Children and AIDS in Eastern Europe and Central Asia
The Eastern Europe and Central Asia region has the fastest growing HIV epidemic in the world.
An estimated 1.4 million people are now living with HIV, with around 210,000 newly infected in 2004.
Several countries in Central Asia and the Caucasus are in the early stages of the epidemic.
In parts of south-eastern Europe, the conditions are ripe for major epidemics among the young.
Deaths due to AIDS:
AIDS claimed 60,000 lives in the region in 2004.
In 2004, 1,100 children under 15 years old died from AIDS-related causes.
HIV infection among children and adolescents:
The epidemic has a young face. More than 80% of those living with HIV are under the age of 30 compared to just 30% in Western Europe.

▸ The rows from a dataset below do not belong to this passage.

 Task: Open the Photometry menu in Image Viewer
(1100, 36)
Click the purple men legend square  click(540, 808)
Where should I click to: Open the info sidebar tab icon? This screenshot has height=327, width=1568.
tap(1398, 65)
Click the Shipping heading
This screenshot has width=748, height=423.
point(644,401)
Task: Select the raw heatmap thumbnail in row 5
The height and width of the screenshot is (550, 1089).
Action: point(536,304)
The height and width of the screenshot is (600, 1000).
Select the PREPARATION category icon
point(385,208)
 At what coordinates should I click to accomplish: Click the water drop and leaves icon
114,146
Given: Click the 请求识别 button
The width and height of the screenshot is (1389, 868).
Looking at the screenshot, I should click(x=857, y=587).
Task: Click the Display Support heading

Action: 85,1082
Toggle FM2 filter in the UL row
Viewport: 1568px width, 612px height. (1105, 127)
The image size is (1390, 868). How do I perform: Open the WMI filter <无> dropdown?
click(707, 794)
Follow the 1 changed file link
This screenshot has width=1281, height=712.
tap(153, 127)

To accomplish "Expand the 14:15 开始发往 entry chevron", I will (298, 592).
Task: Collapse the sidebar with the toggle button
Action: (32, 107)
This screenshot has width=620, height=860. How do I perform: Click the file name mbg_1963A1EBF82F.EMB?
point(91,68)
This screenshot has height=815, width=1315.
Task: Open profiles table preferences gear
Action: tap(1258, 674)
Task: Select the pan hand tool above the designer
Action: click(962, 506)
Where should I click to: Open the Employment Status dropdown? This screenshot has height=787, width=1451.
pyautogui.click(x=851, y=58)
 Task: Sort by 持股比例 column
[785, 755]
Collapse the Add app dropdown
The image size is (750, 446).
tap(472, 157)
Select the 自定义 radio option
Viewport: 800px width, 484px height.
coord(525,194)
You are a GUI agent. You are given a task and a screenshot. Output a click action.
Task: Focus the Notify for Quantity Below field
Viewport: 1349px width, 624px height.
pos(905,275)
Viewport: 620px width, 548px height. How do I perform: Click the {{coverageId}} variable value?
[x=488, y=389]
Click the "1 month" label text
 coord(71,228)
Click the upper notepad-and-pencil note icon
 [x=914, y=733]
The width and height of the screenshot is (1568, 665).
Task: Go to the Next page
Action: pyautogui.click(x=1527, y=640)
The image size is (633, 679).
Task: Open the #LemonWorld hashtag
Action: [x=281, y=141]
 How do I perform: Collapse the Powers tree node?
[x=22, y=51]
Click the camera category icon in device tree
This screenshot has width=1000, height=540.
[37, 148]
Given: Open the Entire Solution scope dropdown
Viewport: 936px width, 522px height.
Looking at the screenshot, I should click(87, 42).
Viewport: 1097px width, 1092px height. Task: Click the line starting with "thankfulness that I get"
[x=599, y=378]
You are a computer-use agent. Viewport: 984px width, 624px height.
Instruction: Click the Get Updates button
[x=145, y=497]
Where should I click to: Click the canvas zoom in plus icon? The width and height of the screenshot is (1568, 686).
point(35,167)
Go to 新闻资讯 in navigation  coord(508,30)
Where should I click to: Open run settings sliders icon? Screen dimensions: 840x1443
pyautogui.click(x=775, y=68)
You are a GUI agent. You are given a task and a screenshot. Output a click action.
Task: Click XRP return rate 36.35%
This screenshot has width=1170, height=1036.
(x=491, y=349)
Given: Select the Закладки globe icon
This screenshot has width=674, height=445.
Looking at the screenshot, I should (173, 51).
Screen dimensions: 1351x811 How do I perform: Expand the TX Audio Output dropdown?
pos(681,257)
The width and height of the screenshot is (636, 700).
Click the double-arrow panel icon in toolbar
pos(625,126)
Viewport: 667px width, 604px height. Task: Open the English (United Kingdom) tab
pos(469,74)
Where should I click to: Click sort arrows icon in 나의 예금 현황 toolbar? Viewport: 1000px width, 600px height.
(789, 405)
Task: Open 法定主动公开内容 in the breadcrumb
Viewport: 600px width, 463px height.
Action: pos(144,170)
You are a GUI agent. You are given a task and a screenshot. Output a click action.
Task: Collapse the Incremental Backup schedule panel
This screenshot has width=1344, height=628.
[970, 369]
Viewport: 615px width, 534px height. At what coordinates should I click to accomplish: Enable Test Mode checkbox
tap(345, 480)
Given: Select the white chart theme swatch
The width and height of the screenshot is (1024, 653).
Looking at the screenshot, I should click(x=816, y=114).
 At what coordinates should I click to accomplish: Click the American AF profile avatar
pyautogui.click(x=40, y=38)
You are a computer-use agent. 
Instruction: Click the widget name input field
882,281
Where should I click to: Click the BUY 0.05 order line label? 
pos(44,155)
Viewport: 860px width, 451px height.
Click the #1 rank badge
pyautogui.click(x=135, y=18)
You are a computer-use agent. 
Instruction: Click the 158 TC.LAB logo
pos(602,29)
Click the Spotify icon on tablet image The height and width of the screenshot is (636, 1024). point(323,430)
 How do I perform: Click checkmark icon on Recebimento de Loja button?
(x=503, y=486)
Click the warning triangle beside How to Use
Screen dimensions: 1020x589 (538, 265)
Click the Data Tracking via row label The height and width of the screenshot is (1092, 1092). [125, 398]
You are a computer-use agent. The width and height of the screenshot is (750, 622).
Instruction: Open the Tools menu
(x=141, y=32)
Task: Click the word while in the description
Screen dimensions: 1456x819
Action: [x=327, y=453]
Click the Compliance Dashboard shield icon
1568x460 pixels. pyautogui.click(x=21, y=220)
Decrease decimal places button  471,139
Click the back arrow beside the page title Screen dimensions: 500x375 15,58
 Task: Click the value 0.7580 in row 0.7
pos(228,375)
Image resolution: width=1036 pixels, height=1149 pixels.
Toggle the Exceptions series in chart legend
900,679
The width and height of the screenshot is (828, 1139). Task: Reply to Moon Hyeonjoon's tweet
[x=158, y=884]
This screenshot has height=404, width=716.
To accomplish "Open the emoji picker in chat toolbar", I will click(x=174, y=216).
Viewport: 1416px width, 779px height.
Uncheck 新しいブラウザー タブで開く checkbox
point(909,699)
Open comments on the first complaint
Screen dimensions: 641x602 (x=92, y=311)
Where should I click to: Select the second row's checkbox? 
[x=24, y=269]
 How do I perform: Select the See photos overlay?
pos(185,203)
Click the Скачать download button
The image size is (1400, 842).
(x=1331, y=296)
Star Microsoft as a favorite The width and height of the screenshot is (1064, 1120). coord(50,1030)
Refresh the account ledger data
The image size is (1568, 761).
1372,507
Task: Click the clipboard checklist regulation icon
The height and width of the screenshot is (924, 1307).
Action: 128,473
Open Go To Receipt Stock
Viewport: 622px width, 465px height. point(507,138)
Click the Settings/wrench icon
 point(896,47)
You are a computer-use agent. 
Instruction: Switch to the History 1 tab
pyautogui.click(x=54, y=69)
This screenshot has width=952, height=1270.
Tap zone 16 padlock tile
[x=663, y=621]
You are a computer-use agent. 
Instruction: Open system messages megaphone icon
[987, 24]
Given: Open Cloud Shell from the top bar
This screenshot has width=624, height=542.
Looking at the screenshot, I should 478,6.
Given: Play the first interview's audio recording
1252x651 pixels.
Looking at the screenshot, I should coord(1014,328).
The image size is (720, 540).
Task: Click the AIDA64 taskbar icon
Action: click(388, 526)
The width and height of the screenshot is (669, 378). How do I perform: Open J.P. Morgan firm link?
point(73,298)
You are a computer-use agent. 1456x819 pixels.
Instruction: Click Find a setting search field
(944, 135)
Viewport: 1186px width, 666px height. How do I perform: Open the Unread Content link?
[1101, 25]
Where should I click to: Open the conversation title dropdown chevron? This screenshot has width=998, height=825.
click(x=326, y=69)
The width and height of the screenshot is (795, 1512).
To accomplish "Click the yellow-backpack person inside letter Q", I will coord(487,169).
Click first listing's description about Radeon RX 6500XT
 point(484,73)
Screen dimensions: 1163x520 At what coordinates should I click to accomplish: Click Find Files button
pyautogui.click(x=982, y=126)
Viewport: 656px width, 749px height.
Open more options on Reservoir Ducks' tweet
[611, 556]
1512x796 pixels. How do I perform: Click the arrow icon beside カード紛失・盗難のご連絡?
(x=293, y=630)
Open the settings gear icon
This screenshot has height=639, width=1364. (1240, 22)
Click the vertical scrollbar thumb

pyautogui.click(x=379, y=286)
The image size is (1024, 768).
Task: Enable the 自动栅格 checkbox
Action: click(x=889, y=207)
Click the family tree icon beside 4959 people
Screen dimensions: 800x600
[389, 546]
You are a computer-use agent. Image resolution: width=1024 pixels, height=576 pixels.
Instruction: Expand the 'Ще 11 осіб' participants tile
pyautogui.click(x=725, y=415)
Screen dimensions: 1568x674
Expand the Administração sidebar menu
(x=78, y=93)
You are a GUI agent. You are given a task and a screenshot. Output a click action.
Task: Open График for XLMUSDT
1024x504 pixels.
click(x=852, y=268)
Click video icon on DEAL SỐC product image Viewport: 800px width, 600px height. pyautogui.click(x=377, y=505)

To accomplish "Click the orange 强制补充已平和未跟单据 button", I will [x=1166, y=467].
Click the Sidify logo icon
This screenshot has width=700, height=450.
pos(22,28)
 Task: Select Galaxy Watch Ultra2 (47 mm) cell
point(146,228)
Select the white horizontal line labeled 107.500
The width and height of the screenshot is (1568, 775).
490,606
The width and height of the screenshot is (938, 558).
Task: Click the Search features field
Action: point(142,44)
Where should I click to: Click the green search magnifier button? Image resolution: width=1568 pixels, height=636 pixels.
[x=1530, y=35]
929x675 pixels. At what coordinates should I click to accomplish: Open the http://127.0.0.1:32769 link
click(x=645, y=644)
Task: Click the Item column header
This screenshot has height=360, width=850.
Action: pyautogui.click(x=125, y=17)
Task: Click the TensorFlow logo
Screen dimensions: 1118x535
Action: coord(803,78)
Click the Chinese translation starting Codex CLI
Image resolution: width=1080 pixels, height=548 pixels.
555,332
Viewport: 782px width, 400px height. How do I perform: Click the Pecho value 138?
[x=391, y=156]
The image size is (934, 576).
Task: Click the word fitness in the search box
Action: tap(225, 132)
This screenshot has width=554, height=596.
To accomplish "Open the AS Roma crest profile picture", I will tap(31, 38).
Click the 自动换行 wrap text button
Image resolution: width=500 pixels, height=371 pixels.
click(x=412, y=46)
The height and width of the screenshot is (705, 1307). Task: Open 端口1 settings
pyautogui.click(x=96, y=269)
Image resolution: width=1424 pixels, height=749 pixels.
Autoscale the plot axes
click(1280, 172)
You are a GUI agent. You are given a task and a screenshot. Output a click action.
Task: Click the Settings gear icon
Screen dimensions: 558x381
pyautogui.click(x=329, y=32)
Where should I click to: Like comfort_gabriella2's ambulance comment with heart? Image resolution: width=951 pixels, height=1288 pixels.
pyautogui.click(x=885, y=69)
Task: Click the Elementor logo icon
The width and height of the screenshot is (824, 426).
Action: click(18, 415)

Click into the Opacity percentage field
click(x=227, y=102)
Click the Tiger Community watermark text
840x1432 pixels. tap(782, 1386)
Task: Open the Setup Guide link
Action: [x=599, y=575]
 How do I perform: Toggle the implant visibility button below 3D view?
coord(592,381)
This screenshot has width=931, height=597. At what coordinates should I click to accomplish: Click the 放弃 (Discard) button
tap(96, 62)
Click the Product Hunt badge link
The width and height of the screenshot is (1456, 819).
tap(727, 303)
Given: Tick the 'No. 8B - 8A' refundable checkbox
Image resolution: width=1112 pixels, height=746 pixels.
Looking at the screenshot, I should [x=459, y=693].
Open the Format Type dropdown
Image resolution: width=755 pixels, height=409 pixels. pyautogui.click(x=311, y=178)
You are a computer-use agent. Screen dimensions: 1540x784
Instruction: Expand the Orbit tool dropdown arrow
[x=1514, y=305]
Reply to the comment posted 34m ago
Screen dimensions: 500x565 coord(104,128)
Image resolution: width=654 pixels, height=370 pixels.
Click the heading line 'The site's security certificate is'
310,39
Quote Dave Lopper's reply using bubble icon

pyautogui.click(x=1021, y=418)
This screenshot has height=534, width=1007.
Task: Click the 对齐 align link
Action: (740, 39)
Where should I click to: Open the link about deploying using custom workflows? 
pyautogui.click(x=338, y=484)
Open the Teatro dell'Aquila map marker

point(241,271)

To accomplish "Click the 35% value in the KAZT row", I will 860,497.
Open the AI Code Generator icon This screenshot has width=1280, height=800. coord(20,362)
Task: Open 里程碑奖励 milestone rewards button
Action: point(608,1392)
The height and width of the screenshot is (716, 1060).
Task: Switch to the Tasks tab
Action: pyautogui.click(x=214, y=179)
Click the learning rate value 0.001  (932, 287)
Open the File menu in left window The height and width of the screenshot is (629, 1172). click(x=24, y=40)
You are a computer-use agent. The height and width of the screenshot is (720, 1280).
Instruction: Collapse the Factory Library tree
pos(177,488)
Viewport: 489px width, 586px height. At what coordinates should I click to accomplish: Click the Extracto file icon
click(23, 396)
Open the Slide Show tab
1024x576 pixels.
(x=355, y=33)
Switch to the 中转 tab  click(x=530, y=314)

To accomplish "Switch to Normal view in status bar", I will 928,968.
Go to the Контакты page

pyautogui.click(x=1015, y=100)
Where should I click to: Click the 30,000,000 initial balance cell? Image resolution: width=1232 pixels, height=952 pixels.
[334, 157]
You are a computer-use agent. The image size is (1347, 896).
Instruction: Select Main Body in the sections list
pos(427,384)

There are over 8,000 children living with HIV in the region.
In 2004, more than 1,800 children under 15 were infected with HIV. Without treatment, half of them will die before their second birthday.
In Ukraine, 25% of those diagnosed HIV-positive are below 20.
In the Russian Federation – which accounts for 70% of those living with HIV in the region - 80% of the 860,000 people known to be infected are aged 15-29.
A study in St Petersburg showed that 33% of sex workers aged 15-19 were HIV-positive while another study from Irkutsk Oblast in the Russia Federation showed 65% of street injecting drug users to be HIV positive – 90% of injecting drug users were still in their teens.
Conservative estimates suggest that 70% of newly-reported HIV infections in the Commonwealth of Independent States (CIS) are drug-related. Most injecting drug users are young – up to 25% are thought to be under 20.
HIV prevalence among pregnant women remains relatively low in the region.
In the Russian Federation, the percentage of women among people living with HIV has increased from 20% in 2000 to 43% in 2004. Each day, more than 100 new HIV infections are registered, including 43 girls and young women.
In Ukraine, women now account for 40% of all registered cases of HIV.
In Russia, over 21,000 children have been born to HIV-positive mothers. They constitute 6.3% of all people living with HIV and over 2,000 children born to HIV-positive mothers have been abandoned or separated from their mothers.
Without preventive interventions, roughly one third of infants born to HIV-positive mothers will acquire HIV during pregnancy, labour or delivery or through breastfeeding.
The overwhelming majority of children under 15 who are HIV-positive were infected through their mothers.
In Ukraine, mother-to-child transmission fell from 27% of births to HIV-positive mothers in 2001, to 12% in 2003 and coverage has increased from 72% (2003) to 82% (2004) with increased capacity to monitor results.
One widely available antibiotic, cotrimoxazole, can nearly halve AIDS-related deaths among children. The drug costs as little as three U.S. cents a day.
Many children, some already diagnosed with HIV and others born to HIV-positive mothers but not yet diagnosed, need access to cotrimoxazole.
HIV-positive children have poor access to anti-retroviral therapy.
Across the region, an estimated 160,000 people (not only children) need antiretroviral therapy, but only 16,000 people have access.
Orphans and vulnerable children:
Up to 20% of children born to HIV-positive mothers in Ukraine may be abandoned by, or separated from, their mothers.
Each day in the Russian Federation, 20 children are born to HIV-positive mothers.
Living in isolated hospital wards, the development of these children is undermined.
Studies in the Russian Federation and Ukraine indicate that kindergartens and schools are not enrolling HIV-positive children.
The vast majority of young people do not have access to the information, skills and services that are essential for HIV prevention.
Prevention efforts still have low coverage. Less than 50% adolescents have access to adequate information on prevention compared with the UNGASS target of 90 %.
Less than 10% of young injecting drug users and people selling sex are being reached with interventions as against a coverage target of 80%.
Adolescents at greatest risk have a right to life-saving commodities: condoms for those who are sexually active, and clean needles and syringes for those who inject drugs.
Adolescents have a right to youth friendly health services.